Die geradezu grandiose Pariser Retrospektive jetzt, mit über 200 Werken aus 60 französischen und 50 ausländischen Museen, sowie aus zahlreichen Privatsammlungen, darunter aus der von Florence Malraux und der der Maeght-Stiftung, bringt die Vielseitigkeit dieses Künstlers und vor allem die Bedeutung Braques für die Malerei des 20. Jahrhunderts wieder ins Bewusstsein und straft all die Lügen, die in Braque nur einen Mitläufer Picassos sehen wollten .
Gemeinsam hatten die beiden 1907 den Kubismus auf den Weg gebracht und - bis zum ersten Weltkrieg sieben Jahre lang eng befreundet - wie Brüder zusammengearbeitet. „Wie in einer Seilschaft von Bergsteigern“, so Braque, „und wir haben uns Dinge gesagt, die man so nie mehr sagen wird“. Den ersten Weltkrieg, in dem Braque schwer verletzt und leicht vergast wurde, während Picasso als Spanier nicht eingezogen wurde und weiterarbeiten konnte, sollte diese Freundschaft nicht überleben.
Die Frau mit gewaltigen Formen
„Braque hat“, so Brigitte Léal, die Kommissarin der Retrospektive, „eine ästhetische Revolution ausgelöst. Er schuf neue Räume, ohne die traditionellen Perspektiven und ohne Anekdoten, erfand eine völlig neue Sichtweise, eine Art moderne Schönheit.“
Diese moderne Schönheit ist unter anderem verkörpert in dem berühmten „Grossen Akt“ aus dem Jahr 1907, eine wie aufrecht liegende Frau mit gewaltigen Formen - Braques Antwort auf die Demoiselles d'Avignon, die er 1907 in Picassos Atelier auf Montmartre gesehen hatte, wo, mit dem grossen Kunsthändler Daniel Kahnweiler in der Rolle des Vermittlers, ihre siebenjährige Freundschaft begonnen hatte .
"Braque malt Würfel"
In der Retrospektive - nach wenigen Gemälden aus der fauvistischen Frühphase - öffnet dieser „Grosse Akt“ die Tür zur kubistischen Revolution. Da sind die ockergelben geometrischen Formen der Häuser des legendären Orts L'Estaque westlich von Marseille, über die Matisse gespottet hat - und damit der Bewegung des Kubismus ihren Namen gegeben haben soll, mit dem Satz: „Braque peint de petits cubes“. (Braque malt kleine Würfel.)

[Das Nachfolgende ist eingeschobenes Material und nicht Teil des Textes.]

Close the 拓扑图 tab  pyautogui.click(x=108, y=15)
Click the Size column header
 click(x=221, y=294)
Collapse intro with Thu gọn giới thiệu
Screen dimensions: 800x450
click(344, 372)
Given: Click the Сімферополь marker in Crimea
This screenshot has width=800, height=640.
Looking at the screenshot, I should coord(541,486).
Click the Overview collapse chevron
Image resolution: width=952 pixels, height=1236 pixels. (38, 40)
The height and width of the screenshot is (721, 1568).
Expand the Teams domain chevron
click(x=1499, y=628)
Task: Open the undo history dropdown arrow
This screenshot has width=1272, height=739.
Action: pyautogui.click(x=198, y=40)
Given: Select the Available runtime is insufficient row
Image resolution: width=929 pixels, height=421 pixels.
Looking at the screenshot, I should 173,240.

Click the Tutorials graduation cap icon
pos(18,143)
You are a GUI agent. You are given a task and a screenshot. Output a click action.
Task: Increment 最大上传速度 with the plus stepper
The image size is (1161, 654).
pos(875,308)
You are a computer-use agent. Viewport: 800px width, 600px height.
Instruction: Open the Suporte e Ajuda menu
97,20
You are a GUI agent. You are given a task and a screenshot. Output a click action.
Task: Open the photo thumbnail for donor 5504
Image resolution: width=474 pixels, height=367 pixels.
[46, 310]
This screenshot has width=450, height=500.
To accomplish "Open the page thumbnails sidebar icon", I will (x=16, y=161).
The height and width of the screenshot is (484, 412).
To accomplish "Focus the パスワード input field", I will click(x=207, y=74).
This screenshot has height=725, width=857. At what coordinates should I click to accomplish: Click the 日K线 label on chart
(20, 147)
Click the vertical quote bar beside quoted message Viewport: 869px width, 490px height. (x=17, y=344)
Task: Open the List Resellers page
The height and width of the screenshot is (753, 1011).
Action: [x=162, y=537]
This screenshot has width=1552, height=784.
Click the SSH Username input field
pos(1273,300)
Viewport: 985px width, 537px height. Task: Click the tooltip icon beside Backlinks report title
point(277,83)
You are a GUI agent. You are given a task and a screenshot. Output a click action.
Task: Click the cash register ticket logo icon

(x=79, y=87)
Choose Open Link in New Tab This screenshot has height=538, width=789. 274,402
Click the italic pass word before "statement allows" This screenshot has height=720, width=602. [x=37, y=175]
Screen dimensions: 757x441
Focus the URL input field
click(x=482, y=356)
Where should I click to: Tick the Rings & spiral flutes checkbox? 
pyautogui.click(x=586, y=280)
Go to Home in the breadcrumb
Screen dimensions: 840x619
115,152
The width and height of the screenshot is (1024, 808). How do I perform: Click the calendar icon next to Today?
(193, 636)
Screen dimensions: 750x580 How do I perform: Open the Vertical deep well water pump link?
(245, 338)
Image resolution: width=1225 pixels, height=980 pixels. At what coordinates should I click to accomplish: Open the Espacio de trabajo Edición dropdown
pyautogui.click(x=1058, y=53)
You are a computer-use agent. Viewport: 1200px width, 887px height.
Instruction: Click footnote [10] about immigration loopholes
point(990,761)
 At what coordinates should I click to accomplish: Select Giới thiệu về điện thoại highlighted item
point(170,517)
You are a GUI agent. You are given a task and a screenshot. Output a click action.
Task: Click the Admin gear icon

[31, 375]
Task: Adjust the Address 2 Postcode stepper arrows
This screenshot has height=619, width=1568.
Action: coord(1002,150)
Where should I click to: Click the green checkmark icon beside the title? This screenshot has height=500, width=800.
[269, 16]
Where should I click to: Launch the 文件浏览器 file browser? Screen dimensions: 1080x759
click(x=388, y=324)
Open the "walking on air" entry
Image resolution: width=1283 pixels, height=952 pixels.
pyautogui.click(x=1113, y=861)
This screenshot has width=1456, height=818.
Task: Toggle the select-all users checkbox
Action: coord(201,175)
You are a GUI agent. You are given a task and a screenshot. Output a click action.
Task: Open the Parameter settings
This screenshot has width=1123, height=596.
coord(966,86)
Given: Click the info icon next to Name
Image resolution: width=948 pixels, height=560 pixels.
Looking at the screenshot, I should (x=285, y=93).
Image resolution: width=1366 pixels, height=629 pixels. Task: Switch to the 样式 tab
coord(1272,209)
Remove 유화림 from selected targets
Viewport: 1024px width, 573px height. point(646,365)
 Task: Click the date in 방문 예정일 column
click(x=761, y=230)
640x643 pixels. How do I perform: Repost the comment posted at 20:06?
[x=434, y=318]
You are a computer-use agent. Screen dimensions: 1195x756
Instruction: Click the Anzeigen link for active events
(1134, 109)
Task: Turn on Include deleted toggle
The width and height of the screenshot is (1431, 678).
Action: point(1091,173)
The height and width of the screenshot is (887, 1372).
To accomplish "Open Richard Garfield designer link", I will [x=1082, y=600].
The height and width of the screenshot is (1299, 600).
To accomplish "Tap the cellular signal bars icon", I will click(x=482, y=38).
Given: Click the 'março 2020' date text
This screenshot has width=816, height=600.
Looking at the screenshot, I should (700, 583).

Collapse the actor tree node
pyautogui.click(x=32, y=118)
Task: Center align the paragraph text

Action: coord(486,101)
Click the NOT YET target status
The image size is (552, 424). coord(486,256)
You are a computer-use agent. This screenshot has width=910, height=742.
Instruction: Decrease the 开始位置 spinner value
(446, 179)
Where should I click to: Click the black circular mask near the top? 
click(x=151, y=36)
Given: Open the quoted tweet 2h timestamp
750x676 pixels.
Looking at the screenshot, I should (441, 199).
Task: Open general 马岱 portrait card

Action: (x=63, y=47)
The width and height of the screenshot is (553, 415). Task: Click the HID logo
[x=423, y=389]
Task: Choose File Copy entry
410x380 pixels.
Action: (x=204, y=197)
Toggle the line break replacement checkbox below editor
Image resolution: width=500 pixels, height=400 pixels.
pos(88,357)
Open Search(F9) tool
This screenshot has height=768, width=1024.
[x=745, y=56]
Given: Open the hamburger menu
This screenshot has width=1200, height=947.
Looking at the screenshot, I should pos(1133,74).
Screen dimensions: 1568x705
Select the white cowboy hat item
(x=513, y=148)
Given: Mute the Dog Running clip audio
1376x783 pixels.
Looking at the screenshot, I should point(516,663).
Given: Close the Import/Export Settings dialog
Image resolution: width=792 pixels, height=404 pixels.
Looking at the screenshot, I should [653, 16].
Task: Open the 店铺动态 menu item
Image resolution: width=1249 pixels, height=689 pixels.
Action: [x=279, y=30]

Braque, der stille Intellektuelle im Vergleich zum überschäumenden Picasso, ist fünf Jahre später, 1912, dann auch der erste, der so genannte „Papiers Collés“ herstellt, eine Frühform der Collage, wo Form und Farbe getrennt sind und erstmals Gegenstände - Tapetenstreifen oder Zeitungsfetzen - in ein Gemälde integriert werden – die Retrospektive bietet eine ungewöhnlich grosse Anzahl dieser Arbeiten, anschliessend an eine dunkle Serie aus dem Jahr 1911, die Braque im Lauf mehrerer Monate Seite an Seite mit Picasso in Ceret an der spanischen Grenze gemalt hatte. Werke, in denen sich das Thema oft erst nach und nach erahnen lässt, wo aber wie später in den Collagen und bis in die 40-er Jahre, Musikinstrumente – Gitarren, Mandolinen, Geigen oder Notenblätter immer wieder ein zentrales Motiv dieses Malers sind, der seine Gemälde komponierte, wie kaum ein anderer und einmal davon sprach, dass für ihn Farben wie Musik seien.
Auf dem Seemänner-Friedhof beerdigt
Braque hat sich - und das ist eine zentrale Erkenntnis, die man aus dieser Retrospektive mitnimmt - in seiner künstlerischen Arbeit sein gesamtes Leben lang, vom Alter von 25 Jahren an bis zum 82. Lebensjahr, ständig weiterentwickelt, sich immer wieder in Frage gestellt. „Jeder Zyklus in seiner Malerei“, so die Kommissarin, Brigitte Léal, „steht für eine vollständige Erneuerung seiner Arbeit, einer Arbeit, die auch etwas Lyrisches hat.
Nach dem ersten Weltkrieg, in den 20-er und 30-er Jahren, kehrt die Farbe wieder stärker zurück, es ist die grosse Zeit der Stilleben vor der Besatzung Frankreichs durch Hitlers Truppen.
Braque wird diese Jahre in seinem Haus in Varengeville an der Normandieküste westlich von Dieppe verbringen, wo er auf dem Friedhof der Seemänner beerdigt ist und seinen Stil radikal ändert, mit Motiven die für sich sprechen: ein Stilleben mit schwarzen Fischen, ein anderes mit einem Totenkopf, Menschen, die dem Betrachter den Rücken zuwenden.
Der Vogel - Symbol für das Streben nach Unendlichkeit
Das Faszinierendste, ja wohl die Höhepunkte dieser Retrospektive sind Braques Spätwerke aus den 50-er und 60-er Jahren. Zum einen die Gemäldeserie der „Ateliers“, die im Grand Palais erstmals vollständig vereint ist und eine Art Bilanz, ja ein Testament darstellt, wenn man so will ein Selbstportät des Künstlers, seine Innenwelt aus Material, Farben und Pinsel, eine Allegorie der Malerei. Die Palette des Malers verwandelt sich in einigen dieser Atelierbilder in einen Vogel, der den letzten grossen Zyklus von Braque, den der grossformatigen Vögel ankündigt, von denen manche, tiefblau oder schwarz, Flugzeugen gleichen und in Braque den Vorläufer der Abstrakten erkennen lassen.
Dieser letzte Zyklus ist so etwas wie die Apotheose einer langen Geschichte zwischen Braque und der Malerei, wobei die Vögel gerne als ein Symbol für das Streben nach Unendlichkeit interpretiert werden.
Bis zum Schluss ging es Braque vor allem darum, die Vorstellungskraft und die Phantasie des Betrachters herauszufordern. In einem der Nebenräume der Retrospektive mit Manuskripten und zahlreichen Fotos, ist eines seiner letzten Interviews zu sehen, das er anlässlich seiner letzten Ausstellung im Louvre gab und in dem er betont, er wolle mit seinen Werken niemanden überzeugen, jedoch die Menschen dazu bringen nachzudenken. Wenn seine Bilder Reflexionen auslösten, sei das für ihn das Beste.